··· Given text ···
And Meta, with regards to the webscale, I mean I think it’s very broad based with them across multiple customers now and multiple applications and we're seeing particularly that global expansion and we are sort of uniquely positioned around that given our global reach and scale. And I would say the predominant characteristic about this marketplace is they really appreciate leading technology and that's really where they are focused. Scott, do you want to talk about some of the 400G stuff that we're rolling out with them?
Yes, I think one thing just to remind you of the state-of-the-art stay on the shelf today for coherent technology is 400G and we're really still the only viable shipping 400G capability. So they are buying into technology, they are also buying into the technology roadmap that we put in front of them. So we are very confident that we can continue to have that, that technology leadership and the relationships with those folks going forward.
We like where our market share is with those customers. We think you are going to like it as well when we show it.
Thank you. Next question please?
··· Raw records ···
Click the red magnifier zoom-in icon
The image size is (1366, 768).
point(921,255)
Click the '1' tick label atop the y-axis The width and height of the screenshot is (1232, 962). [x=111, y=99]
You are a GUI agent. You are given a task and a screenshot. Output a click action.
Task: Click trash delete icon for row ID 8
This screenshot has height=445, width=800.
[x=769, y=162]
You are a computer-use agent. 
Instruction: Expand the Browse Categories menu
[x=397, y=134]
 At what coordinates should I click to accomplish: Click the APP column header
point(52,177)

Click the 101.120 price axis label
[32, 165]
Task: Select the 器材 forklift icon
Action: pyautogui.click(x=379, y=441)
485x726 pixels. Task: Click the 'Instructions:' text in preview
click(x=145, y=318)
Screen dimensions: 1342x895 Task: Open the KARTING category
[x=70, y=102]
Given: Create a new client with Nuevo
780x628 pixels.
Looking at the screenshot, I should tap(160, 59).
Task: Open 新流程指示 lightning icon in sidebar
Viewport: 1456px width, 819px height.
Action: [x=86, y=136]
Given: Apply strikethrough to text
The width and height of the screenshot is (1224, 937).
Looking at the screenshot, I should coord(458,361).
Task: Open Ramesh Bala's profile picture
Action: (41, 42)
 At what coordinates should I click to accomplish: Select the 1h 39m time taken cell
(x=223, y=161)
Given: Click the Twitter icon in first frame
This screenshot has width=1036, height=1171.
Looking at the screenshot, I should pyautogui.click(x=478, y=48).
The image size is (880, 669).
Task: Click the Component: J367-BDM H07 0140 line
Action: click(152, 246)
···
Objective:
In the transcript excerpt above, what is described as the predominant characteristic of the webscale marketplace?

Result:
Its customers really appreciate leading technology, and that is where they are focused.